Барбаш долил в себя воду, ни каплей не увлажнив китель и подбородок. Сказал, что по установленному правилу достоин увольнения матрос, и только тот матрос, который отлично— безупречно выполняет на корабле свои обязанности: «увольнение — мера поощрения» — так называется введенная на эскадре система, стимулирующая дисциплину и порядок.
И опять что-то дурное, неправильное, уродливое даже почудилось Долгушину… Вымученно как— то сыронизировал он:
— А кто автор сей реформы народного образования? Командующий эскадрой — был ответ. Тогда все верно, все правильно. Тогда все ясно. Долгушин знал командующего. Если уж им приказано, то продумано все, выверено, взвешено, согласовано с тридцатилетним опытом службы. Мудр командующий эскадрой, мудр.
Все решено, не надо ничего придумывать. И облегчение накатывало: не надо брать крепость штурмом.
Как всякий артиллерист, Олег Манцев научен был искать закономерность в чередовании чисел. Он забрал у старшины батареи все записи о взысканиях и поощрениях старшин и матросов, у дивизионного писаря попросил такие же записи по всему дивизиону, в отдельном ящичке хранились в каюте карточки взысканий, сугубо официальные документы, их обычно показывали разным комиссиям.

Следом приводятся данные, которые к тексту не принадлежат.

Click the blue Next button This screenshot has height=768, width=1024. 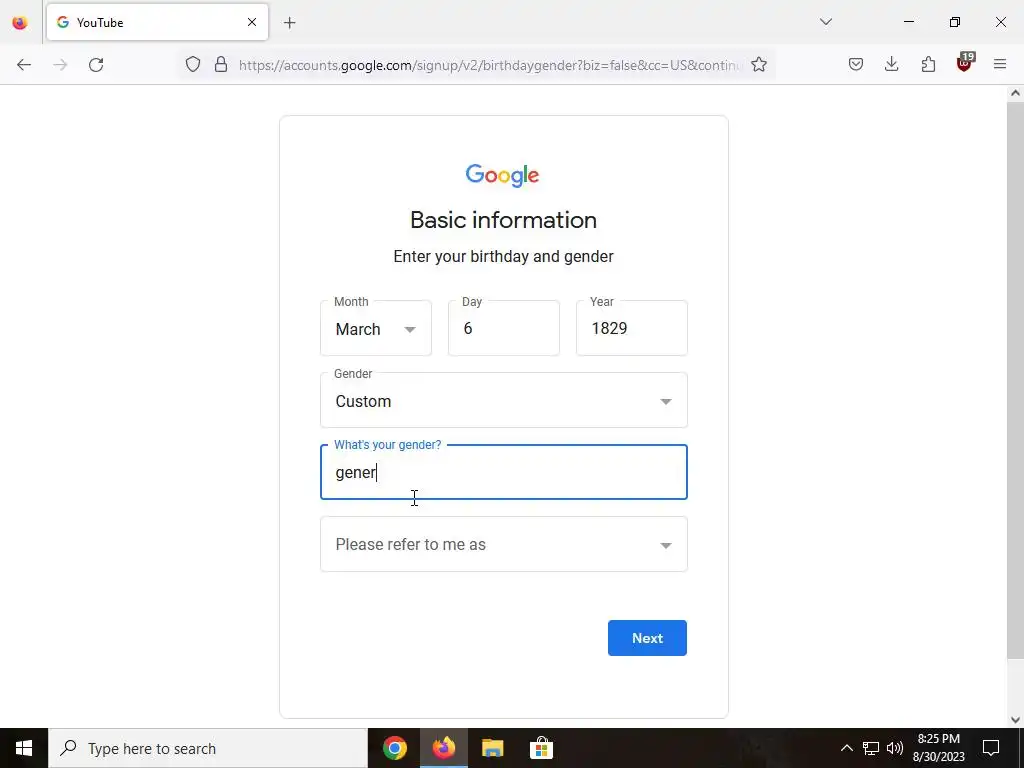point(647,638)
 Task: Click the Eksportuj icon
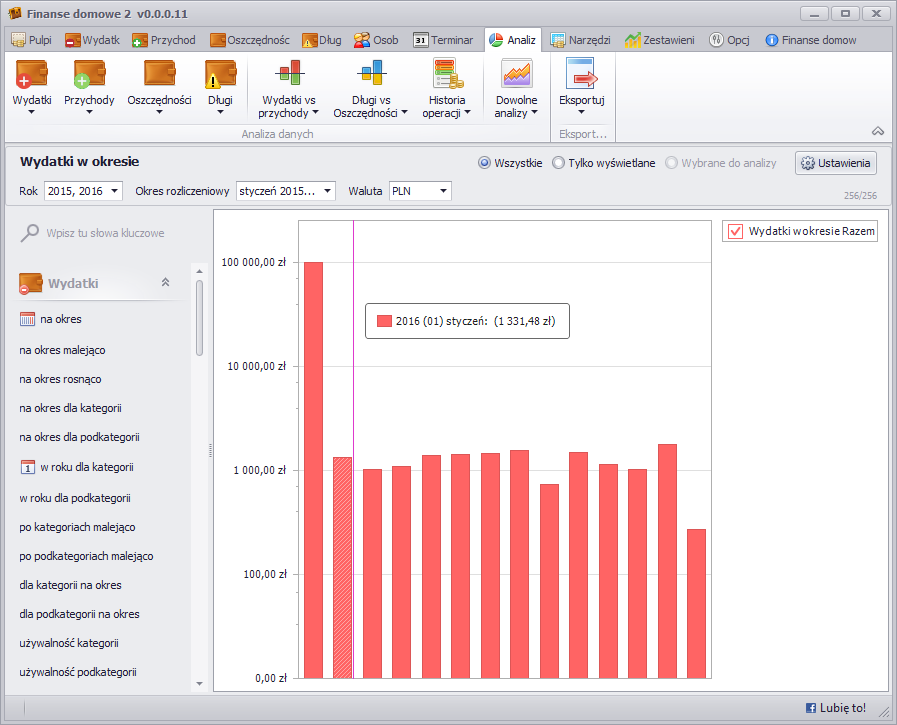point(581,75)

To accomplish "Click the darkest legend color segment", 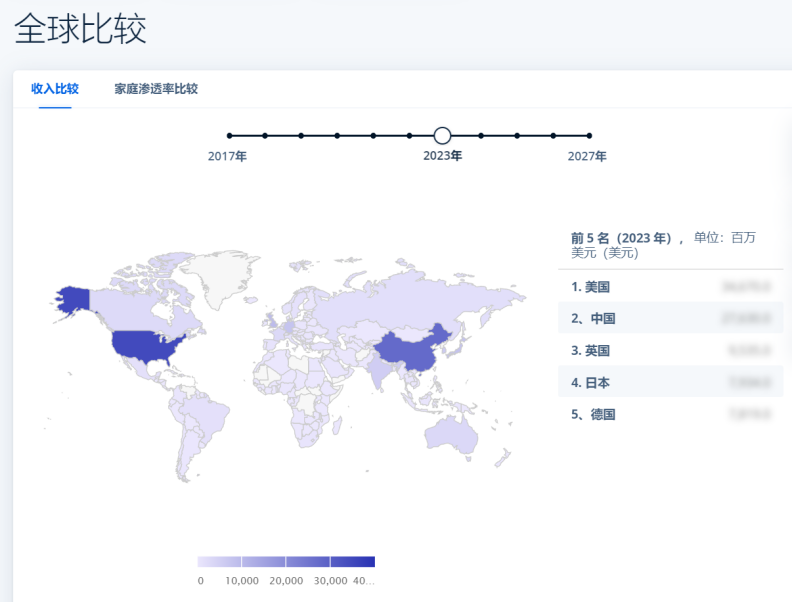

Это было все, чем он располагал. И приходилось рассчитывать только на свою голову. Сегодня к тому же — 11 мая, месяц назад глупо и безответственно обещано было в боевой рубке: 5— я батарея будет лучшей на корабле! Что делать? И как?
Десять месяцев линкоровской службы. На эти месяцы падали 125 взысканий, все по двум поводам: пьянка на берегу и пререкание со старшиной. «Пререкание» — это попытка не выполнить приказание. Но поскольку «невыполнение приказания» уголовно наказуемо, то в карточках взысканий оно заменено безобидным «пререканием». В карточки попадают не все случаи нарушения дисциплины. Но всех, официальных и неофициальных, взысканий набралось 125. Такая же картина — в соответствующих пропорциях — и по всему дивизиону.
Олег Манцев расчертил бумагу на десять граф, по месяцам, и получил россыпи чисел — дни, когда матросы нарушали дисциплину. И обнаружил, что они не распределены более или менее равномерно по неделям и месяцам, а сгруппированы. Получалось, что наступали в жизни батареи периоды, когда она — по непонятный пока причинам — начинала материться, скандалить и пить на берегу, отлынивать от вахт и нарядов, «пререкаться» со старшиной. Таких периодов было двенадцать, в каждом было два— три дня — в эти два— три дня дисциплина нарушалась десять— одиннадцать раз.
«Здесь какая— то система, — растерянно подумал Олег. — Здесь определенно есть система».